Let’s put wind power into perspective. It is far more costly to produce “renewable” energy than conventional sources such as coal, gas and oil. The Renewables Obligation Certificate and Feed-in Tariff forces energy suppliers to buy electricity at higher cost than the wholesale price of electricity on the market.
Wind farm operators and landowners receive an extraordinary amount of money which comes chiefly from electricity bills, so it you and I who are paying.
The Duke of Roxburghe receives approximately £720,000 per annum from the 48 turbines on land that he owns, the energy company £34,058,880 and the subsidy given is a whopping £17,029,440.

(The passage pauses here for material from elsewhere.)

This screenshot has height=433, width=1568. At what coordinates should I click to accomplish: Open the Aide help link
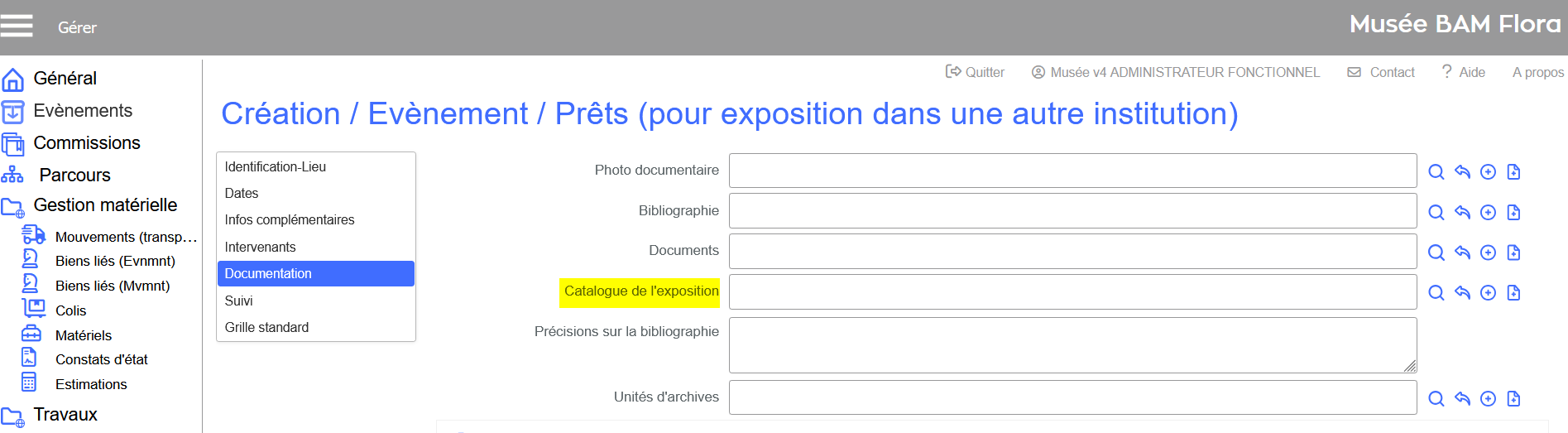pos(1464,73)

Whilst wind turbines at face value are “carbon free”, the environmental damage caused in their construction is immense.
The foundations of wind turbines require the removal of huge quantities of earth which is replaced by many tons of carbon-emitting concrete. More concrete is used in the construction of roads to create access for carbon-emitting heavy industrial machinery such as cranes and digging equipment.
The CO2 emissions from coal-fired power stations could be halved by replacing them with gas-powered alternatives. It would take as many as 4,000 wind turbines rates at 1MW to replace the output of just one nuclear power station such as Sizewell B.
As at November 2011 there were 310 wind farms in the UK with 3,421 wind turbines between them.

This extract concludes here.